As sample indices weren't used for BGI sequencing, we added sample index barcodes to the BGI headers using attachBarcodes.sh. This is required for processing by the Cell Ranger pipeline.

If you are using this code for your own data, you may attach the barcode sequence as follows:

# Example BGI SAMPLE NAME
BGI_ID=20A_V100002704 
SAMPLE_ID=C0072_A9

# Set of sample index barcodes from 10x Genomics
declare -a INDEX_BARCODES=(TCTTAAAG CGAGGCTC GTCCTTCT AAGACGGA)

# Loop to iterate through each set of files, to attach cell barcodes per sample
for N in {1..4}; do
    for M in {1..4}; do
        INPUT_FILE_R1=${BGI_ID}_L0${N}_${SAMPLE_ID}_${M}_1.fq.gz
        INPUT_FILE_R2=${BGI_ID}_L0${N}_${SAMPLE_ID}_${M}_2.fq.gz
	    INDEX_NUMBER=$(($M - 1 ))
        BARCODE=${INDEX_BARCODES[$INDEX_NUMBER]}
        OUTPUT_FILE_R1=${SAMPLE_ID}_${BARCODE}_L00${N}_R1.fastq.gz
        OUTPUT_FILE_R2=${SAMPLE_ID}_${BARCODE}_L00${N}_R2.fastq.gz
        bash attachBarcodes.sh $INPUT_FILE_R1 $OUTPUT_FILE_R1 $BARCODE
        bash attachBarcodes.sh $INPUT_FILE_R2 $OUTPUT_FILE_R2 $BARCODE
    done
done

Conversion of BGI-sequenced headers to Illumina-compatible headers

The Cell Ranger pipeline requires FASTQ headers to be in an Illumina-compatible format. BGI headers are formatted differently, as described by the diagram below:

Headers from BGI files can be converted with the included Python script convertHeaders.py.

Usage:

python convertHeaders.py -i $INPUT_BGI_FASTQ -o $OUTPUT_BGI_FASTQ

Please note that it takes a day or two to reformat headers from an entire BGI flowcell.

scRNA-seq Analysis

Processing

All prepared sequencing data was run through the Cell Ranger count v2.2.0 pipeline as normal. Scripts can be found here.

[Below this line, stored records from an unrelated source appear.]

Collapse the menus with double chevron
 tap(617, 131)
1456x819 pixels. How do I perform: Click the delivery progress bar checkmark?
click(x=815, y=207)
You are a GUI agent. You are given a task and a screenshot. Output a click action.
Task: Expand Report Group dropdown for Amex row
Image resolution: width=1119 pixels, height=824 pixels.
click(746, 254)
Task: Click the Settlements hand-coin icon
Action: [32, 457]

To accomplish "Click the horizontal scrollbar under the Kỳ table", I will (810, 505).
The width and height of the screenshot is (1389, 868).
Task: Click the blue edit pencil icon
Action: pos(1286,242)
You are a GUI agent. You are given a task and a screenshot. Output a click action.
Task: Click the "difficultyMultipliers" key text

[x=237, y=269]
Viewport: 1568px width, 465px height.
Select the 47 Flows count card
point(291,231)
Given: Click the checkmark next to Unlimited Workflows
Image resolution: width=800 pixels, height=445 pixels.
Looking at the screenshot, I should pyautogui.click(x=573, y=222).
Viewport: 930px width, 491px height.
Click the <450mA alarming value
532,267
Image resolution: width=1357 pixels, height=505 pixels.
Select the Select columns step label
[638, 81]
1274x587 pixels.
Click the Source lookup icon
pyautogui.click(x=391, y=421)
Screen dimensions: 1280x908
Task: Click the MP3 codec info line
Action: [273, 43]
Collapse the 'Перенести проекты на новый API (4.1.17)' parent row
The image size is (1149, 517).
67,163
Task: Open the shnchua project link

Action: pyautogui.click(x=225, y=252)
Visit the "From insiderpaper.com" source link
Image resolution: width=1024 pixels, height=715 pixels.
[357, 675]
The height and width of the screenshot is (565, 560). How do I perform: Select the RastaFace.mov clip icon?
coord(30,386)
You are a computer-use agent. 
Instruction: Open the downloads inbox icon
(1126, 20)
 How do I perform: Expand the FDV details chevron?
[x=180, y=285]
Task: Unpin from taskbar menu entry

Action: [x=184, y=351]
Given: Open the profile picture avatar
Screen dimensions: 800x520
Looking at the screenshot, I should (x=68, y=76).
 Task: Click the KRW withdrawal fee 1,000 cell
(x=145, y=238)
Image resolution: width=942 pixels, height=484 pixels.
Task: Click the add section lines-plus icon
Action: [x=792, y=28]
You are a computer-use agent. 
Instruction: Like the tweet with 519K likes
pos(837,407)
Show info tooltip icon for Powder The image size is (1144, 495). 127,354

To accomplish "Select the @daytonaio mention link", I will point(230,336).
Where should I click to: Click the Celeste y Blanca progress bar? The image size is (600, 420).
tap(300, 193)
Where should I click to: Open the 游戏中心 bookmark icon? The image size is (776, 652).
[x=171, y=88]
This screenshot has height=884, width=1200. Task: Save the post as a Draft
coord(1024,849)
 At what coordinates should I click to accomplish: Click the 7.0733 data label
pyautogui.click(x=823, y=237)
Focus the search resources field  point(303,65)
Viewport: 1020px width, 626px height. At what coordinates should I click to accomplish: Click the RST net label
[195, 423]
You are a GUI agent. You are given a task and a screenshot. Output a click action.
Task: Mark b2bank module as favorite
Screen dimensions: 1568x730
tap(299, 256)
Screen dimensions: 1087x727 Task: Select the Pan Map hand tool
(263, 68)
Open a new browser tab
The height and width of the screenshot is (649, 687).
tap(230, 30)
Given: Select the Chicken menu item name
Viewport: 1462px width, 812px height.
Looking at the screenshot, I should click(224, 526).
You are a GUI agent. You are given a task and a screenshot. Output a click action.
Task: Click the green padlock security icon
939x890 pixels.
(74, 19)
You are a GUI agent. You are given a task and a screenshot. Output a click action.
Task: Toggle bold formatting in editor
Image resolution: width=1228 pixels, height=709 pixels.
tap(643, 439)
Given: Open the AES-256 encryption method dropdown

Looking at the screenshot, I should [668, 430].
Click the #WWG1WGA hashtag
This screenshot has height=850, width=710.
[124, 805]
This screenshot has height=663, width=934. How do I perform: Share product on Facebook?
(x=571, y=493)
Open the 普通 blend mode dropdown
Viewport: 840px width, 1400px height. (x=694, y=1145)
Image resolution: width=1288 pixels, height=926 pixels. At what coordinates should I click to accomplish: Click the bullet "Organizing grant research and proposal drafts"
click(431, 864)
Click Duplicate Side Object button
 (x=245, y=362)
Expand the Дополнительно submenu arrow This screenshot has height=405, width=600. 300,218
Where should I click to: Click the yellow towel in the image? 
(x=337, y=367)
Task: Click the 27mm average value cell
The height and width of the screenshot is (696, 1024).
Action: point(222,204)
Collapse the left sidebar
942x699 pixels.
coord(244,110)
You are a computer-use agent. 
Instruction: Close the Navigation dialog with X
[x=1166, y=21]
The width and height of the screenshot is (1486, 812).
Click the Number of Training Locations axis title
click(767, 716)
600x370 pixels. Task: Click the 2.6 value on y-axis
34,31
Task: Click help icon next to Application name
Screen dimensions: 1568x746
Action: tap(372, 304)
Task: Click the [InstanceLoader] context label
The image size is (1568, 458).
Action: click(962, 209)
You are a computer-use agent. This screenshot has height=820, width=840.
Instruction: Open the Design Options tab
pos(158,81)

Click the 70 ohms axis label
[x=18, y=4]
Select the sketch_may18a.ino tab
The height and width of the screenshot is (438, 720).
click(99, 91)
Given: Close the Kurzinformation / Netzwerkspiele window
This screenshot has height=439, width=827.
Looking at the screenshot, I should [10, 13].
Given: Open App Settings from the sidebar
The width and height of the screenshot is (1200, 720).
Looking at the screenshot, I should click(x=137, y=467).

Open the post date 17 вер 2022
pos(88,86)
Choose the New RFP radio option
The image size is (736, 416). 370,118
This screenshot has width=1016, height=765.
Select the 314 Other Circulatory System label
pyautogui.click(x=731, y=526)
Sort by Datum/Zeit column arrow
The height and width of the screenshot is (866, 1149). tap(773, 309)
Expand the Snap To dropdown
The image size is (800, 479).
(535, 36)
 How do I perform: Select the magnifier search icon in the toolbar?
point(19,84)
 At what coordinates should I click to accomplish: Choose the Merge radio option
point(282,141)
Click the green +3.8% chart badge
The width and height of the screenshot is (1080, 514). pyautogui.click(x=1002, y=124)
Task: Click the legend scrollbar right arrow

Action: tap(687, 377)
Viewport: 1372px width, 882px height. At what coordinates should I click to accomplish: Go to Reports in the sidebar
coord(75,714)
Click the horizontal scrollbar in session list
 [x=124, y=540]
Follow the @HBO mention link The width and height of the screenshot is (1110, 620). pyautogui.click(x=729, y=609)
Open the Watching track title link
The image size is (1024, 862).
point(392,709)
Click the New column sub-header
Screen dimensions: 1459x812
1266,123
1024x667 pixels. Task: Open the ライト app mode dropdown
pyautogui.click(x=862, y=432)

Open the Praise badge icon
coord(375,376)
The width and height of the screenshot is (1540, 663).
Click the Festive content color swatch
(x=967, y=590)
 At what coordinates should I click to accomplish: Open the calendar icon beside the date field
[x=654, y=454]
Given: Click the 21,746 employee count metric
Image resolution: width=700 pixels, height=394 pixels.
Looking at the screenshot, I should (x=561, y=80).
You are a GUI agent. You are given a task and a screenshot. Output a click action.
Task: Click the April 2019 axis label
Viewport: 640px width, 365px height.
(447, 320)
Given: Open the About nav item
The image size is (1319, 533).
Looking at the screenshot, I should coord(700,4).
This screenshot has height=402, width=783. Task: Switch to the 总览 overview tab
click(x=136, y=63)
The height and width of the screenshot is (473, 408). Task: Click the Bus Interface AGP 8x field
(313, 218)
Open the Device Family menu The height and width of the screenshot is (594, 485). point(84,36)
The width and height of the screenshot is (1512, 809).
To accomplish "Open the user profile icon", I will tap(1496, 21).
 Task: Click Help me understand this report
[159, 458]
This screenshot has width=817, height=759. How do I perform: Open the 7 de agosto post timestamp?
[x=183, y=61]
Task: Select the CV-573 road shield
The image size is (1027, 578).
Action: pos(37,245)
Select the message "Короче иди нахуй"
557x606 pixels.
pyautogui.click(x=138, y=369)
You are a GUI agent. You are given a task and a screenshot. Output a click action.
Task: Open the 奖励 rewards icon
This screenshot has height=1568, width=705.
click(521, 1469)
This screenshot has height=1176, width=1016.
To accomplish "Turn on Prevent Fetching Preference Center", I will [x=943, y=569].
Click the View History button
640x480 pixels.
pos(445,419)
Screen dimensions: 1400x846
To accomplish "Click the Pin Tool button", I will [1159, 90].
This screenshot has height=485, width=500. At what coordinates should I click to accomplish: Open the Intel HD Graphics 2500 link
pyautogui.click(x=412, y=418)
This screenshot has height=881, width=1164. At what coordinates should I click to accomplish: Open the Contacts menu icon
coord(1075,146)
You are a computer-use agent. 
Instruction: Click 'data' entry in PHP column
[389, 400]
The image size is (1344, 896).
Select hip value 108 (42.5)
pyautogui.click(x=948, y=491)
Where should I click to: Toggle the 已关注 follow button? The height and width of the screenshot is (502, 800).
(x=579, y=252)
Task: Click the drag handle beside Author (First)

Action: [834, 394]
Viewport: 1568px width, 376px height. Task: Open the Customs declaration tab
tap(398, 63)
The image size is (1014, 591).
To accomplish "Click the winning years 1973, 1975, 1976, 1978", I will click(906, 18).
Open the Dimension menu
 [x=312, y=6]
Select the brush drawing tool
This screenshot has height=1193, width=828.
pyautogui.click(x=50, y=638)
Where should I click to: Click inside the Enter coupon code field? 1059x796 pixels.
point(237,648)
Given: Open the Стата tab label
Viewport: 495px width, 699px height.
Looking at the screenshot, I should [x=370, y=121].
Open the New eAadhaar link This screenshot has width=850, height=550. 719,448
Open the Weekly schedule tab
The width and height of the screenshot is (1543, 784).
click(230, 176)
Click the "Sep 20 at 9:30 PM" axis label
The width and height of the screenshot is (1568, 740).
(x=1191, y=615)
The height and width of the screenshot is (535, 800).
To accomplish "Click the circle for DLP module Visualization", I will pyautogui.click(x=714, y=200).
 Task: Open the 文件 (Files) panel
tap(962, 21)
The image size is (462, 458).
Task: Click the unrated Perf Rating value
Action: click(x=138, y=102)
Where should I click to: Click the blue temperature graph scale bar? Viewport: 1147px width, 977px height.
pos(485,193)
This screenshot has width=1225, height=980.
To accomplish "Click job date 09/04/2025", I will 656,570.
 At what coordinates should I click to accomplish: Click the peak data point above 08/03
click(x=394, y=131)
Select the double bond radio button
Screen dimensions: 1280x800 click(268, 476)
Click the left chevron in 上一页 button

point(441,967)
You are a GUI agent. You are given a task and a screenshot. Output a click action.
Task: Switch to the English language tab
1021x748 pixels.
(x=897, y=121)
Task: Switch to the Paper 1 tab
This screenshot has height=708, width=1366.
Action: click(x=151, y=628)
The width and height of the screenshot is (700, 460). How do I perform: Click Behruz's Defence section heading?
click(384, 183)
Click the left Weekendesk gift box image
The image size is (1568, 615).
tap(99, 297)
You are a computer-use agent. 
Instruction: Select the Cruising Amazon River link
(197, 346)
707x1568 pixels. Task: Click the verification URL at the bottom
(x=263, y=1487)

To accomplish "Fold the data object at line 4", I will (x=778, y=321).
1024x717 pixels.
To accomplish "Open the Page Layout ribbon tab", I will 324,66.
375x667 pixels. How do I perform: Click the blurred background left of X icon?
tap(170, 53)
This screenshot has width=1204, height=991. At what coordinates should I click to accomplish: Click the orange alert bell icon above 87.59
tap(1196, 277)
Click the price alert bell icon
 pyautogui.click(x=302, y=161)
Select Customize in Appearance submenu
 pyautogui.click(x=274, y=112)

Depth equalization and subsampling

BGI-sequenced data were subsampled to the depth of the corresponding Illumina-sequenced dataset through the Cell Ranger aggr v2.2.0 pipeline using the scripts found here. Illumina and BGI datasets were also downsampled further to a total read depth of 100,000 reads per sample using the DropletUtils R package. The scripts can be found here.